=== Given task ===
Copy out, word for word, the lines of the material from the line containing "This screenshot has height=191, width=325." up to and including the line containing "point(19,43)". Leave the pictures out of your copy.

=== Dataset excerpts ===
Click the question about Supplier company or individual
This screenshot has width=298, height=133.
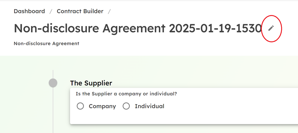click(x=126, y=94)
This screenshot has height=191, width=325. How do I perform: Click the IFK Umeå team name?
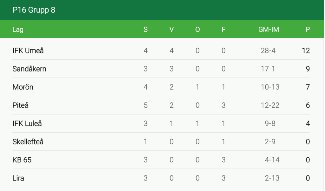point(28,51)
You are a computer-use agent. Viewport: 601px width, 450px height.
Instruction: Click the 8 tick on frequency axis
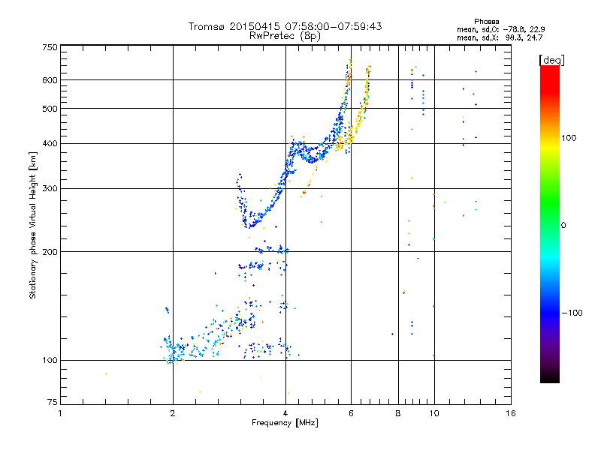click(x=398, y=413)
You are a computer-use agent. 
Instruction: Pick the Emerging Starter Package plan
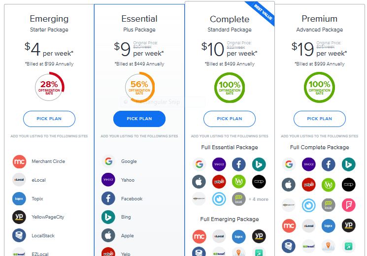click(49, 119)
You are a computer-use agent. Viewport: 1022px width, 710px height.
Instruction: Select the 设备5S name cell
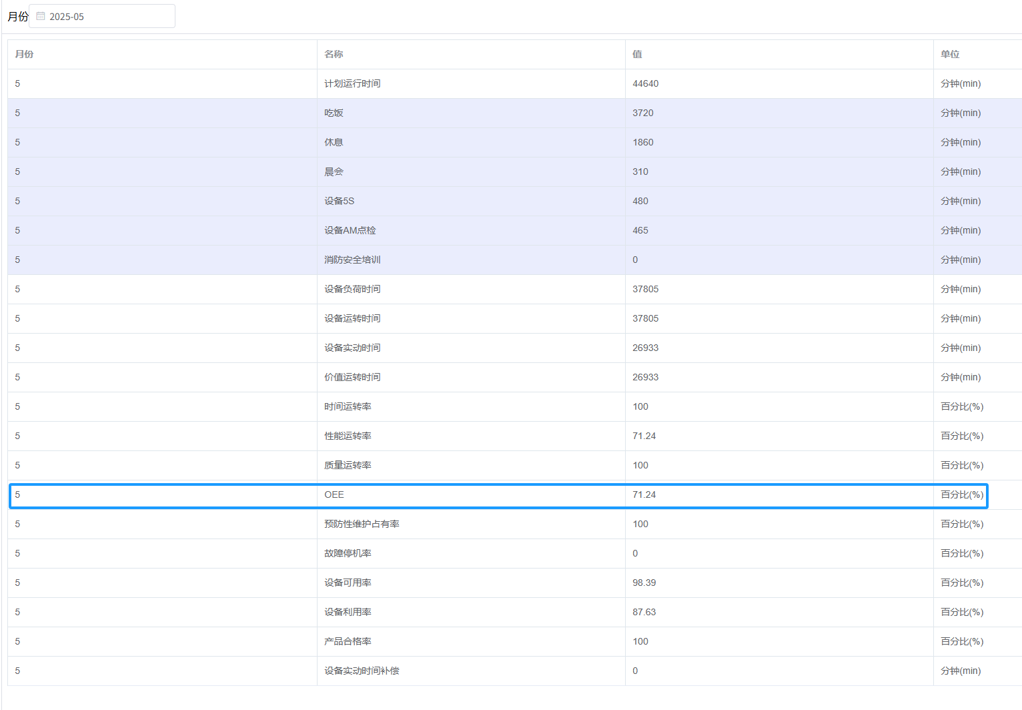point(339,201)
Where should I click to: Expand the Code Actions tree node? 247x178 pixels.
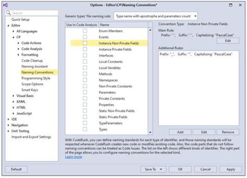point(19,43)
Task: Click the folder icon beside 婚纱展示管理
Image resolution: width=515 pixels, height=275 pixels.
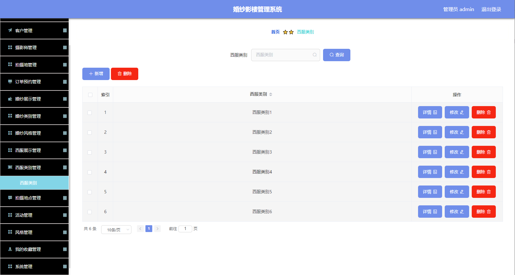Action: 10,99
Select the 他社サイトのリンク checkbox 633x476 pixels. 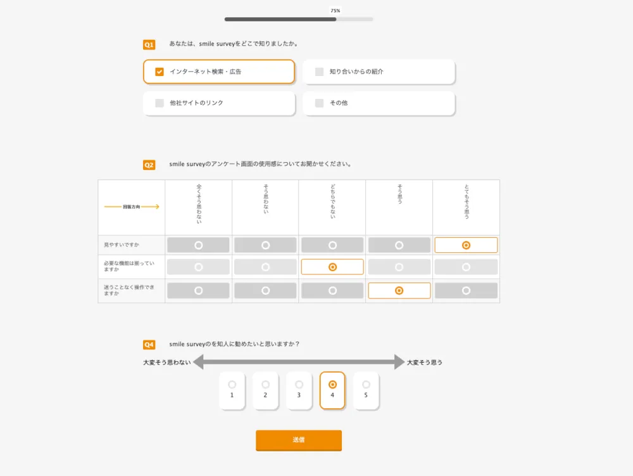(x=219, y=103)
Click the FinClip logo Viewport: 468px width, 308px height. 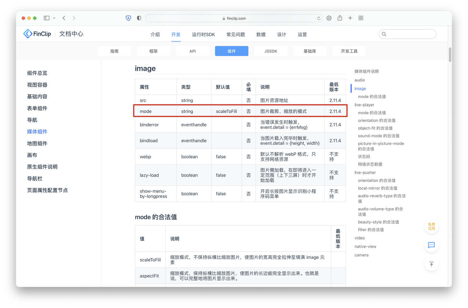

=== Result for this task ===
This screenshot has height=191, width=325. How do I perform: Click the IFK Umeå team name?
point(28,51)
You are a computer-use agent. Viewport: 601px width, 450px height.
Instruction: Click the 8 tick on frequency axis
click(x=398, y=413)
You are a computer-use agent. 
Instruction: Pick the Emerging Starter Package plan
click(49, 119)
You are a computer-use agent. Viewport: 1022px width, 710px height.
Instruction: Select the 设备5S name cell
point(339,201)
Where should I click to: Expand the Code Actions tree node? 247x178 pixels.
point(19,43)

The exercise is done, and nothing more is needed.